NDP forest critic Norm Macdonald, vice chair of the committee, agreed it did good work during the seven months it has toured affected areas of the B.C. Interior. But he said the roots of the problem go back a decade, to when the B.C. Liberals started reducing support for forest health just as the beetle epidemic was spreading.

Ten years ago the government removed the obligation for the province to reforest areas affected by disease and fire. This was not only at the peak of the epidemic, it was one year before devastating wildfires raced through the Interior in the summer of 2003.

“In 2002, the government removed its obligation to replant those areas, and cut the budget by 90 per cent,” Macdonald told me. “The three-year budget that’s in front of us is keeping on the downward slide, and it’s not what people in communities are saying is the answer. So that has to change.”

The opposition, the auditor general and various forest experts have been blasting the government for the degraded state of the timber inventory, at a time when environmental changes have been sweeping.

Steve Thomson, minister of the newly amalgamated forests, lands and natural resource operations ministry, points to the urgent efforts to upgrade the government’s detailed picture of the state of the forests, so it can consider new cutting, planting and fertilizing efforts.

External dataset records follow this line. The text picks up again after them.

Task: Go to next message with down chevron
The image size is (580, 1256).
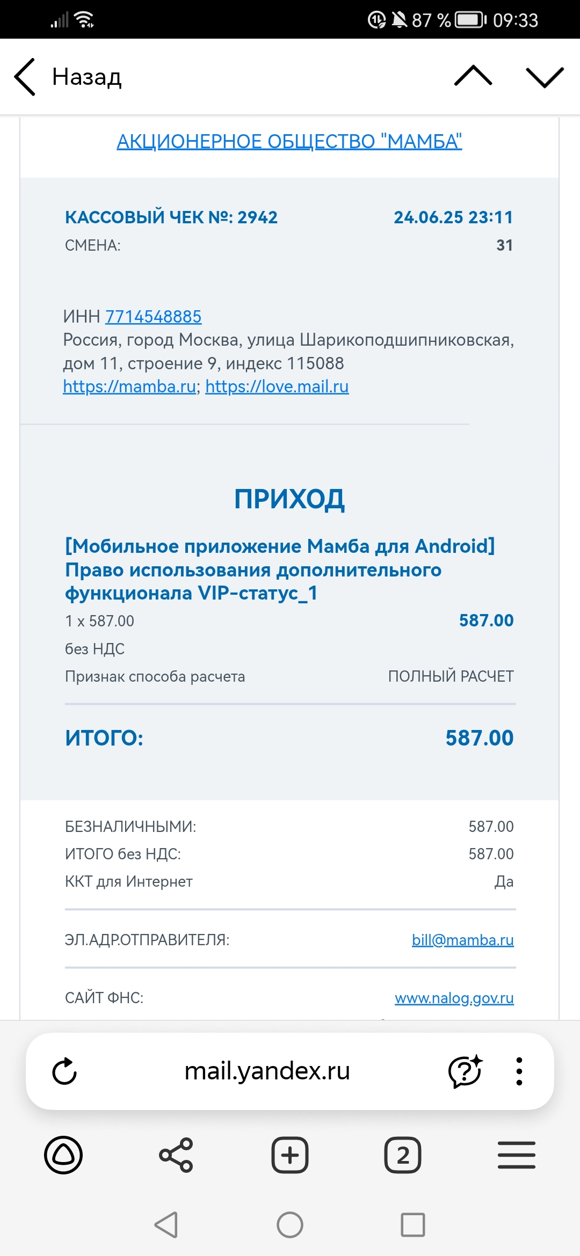Action: pyautogui.click(x=545, y=77)
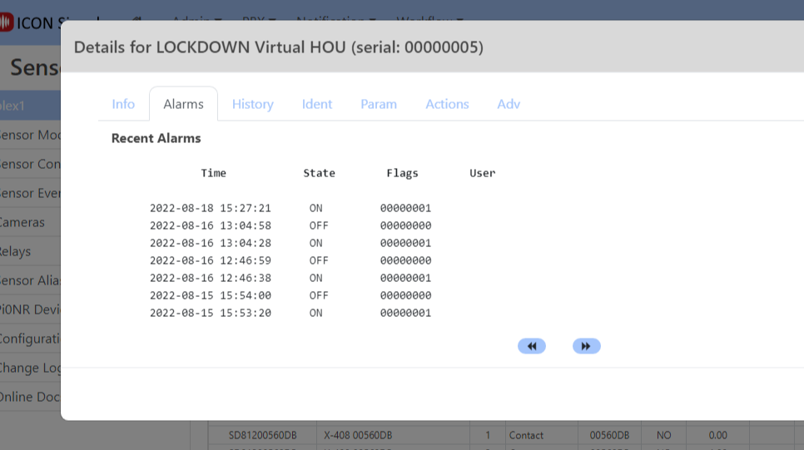Screen dimensions: 804x450
Task: Select the Alarms tab
Action: tap(183, 104)
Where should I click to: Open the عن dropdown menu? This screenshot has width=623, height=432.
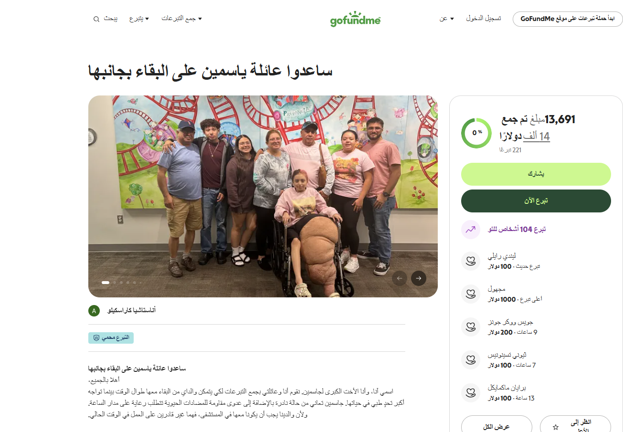click(447, 19)
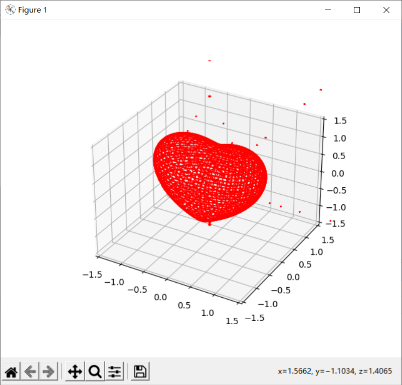Viewport: 402px width, 385px height.
Task: Toggle pan mode off with the arrows tool
Action: [75, 371]
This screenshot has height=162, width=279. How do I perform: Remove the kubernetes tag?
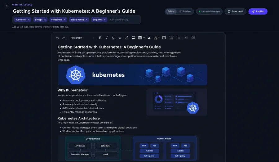point(29,20)
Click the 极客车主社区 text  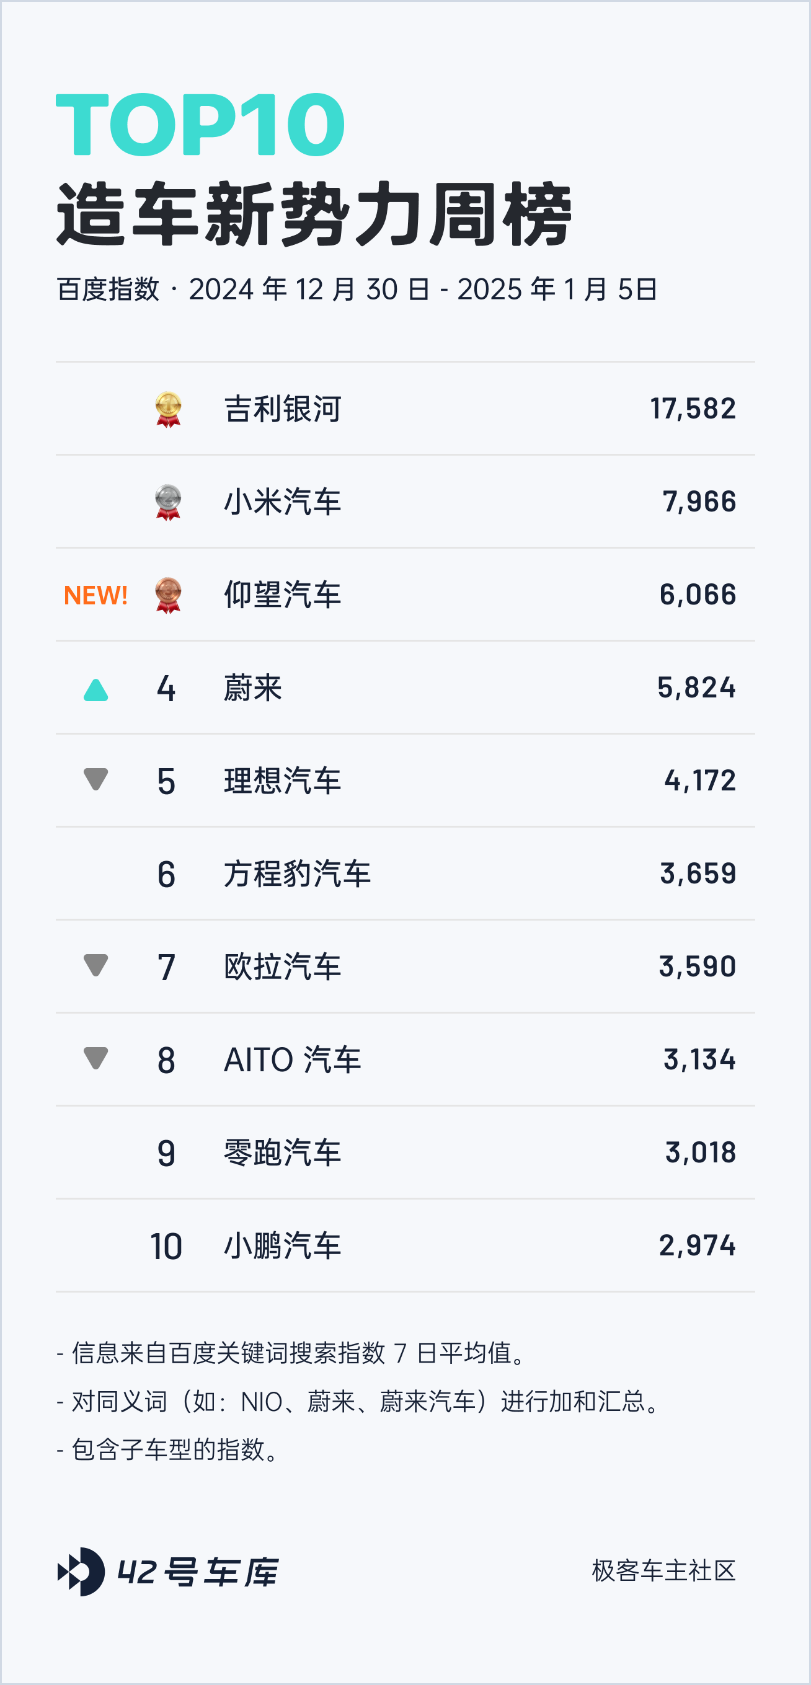point(664,1571)
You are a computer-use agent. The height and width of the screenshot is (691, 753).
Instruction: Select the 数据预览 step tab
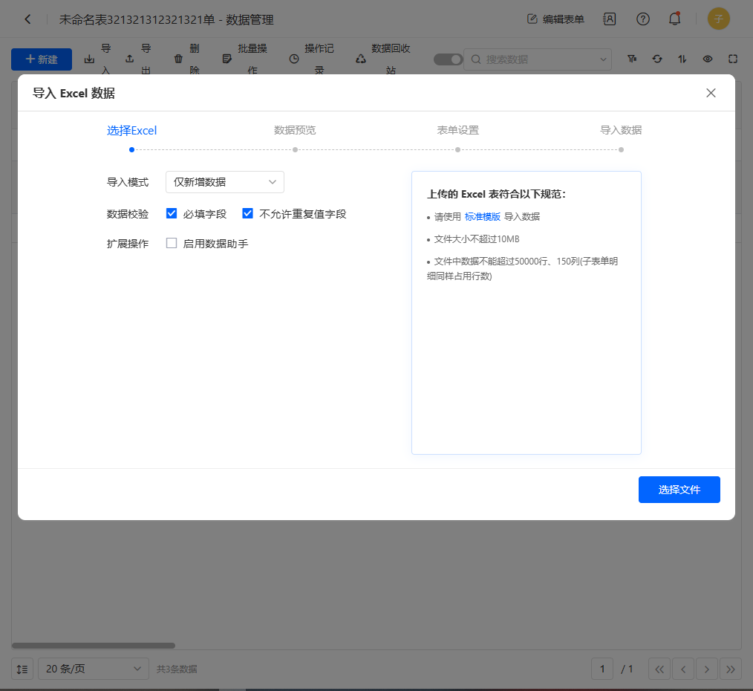295,131
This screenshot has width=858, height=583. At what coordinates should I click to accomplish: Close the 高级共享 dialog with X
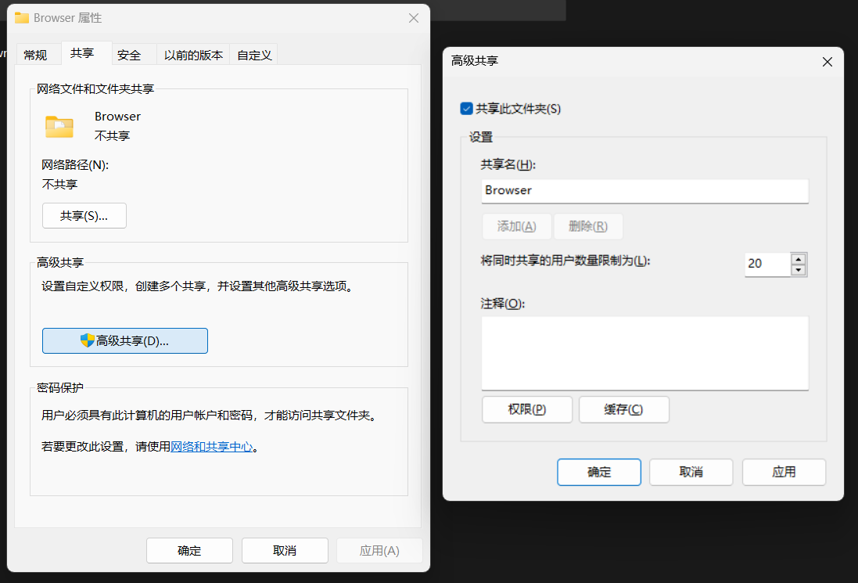click(x=827, y=61)
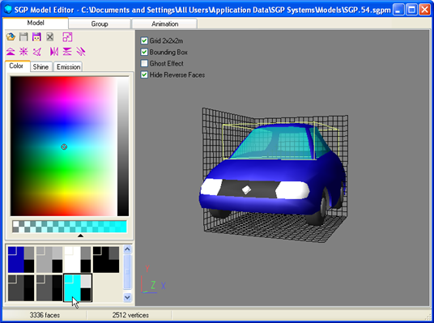Viewport: 434px width, 323px height.
Task: Disable the Grid 2x2x2m checkbox
Action: [x=144, y=40]
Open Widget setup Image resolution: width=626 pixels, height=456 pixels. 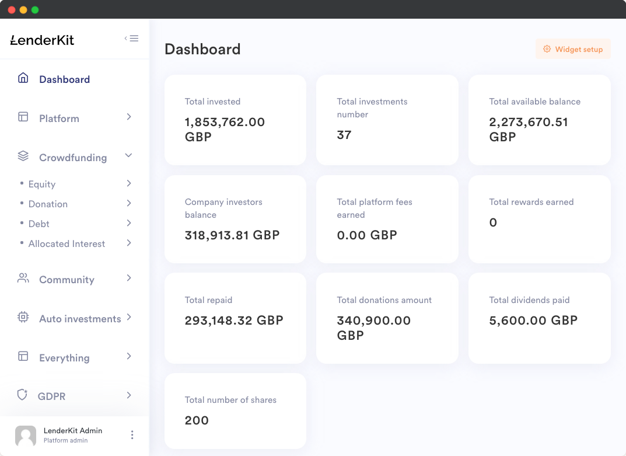pyautogui.click(x=573, y=49)
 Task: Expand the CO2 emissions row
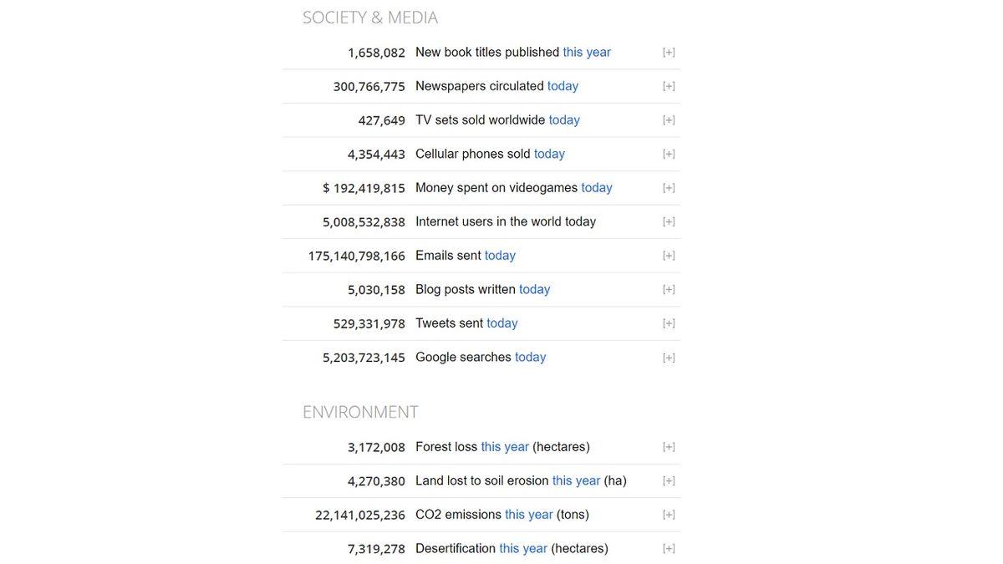tap(669, 515)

But there’s no denying that he came to the job in a crisis that will take more spending in the future, and he will have a hard time finding it as Finance Minister Kevin Falcon looks to balance the books for the 2013 election.

If nothing else, the pine beetle epidemic has forced the B.C. government to consider some of the intensive forest management that we hear about in Scandinavia, one of those places that supplies B.C. with wood furniture.

And it has prompted renewed interest in offering new forest tenures to aboriginal communities with unresolved resource claims.

Under current law, the government can only direct award new forest tenures to aboriginal communities. So part of the committee’s proposed solution is to “expedite negotiations” with the Burns Lake First Nations to give them a chance to harvest some of the marginally economic forest areas that remain.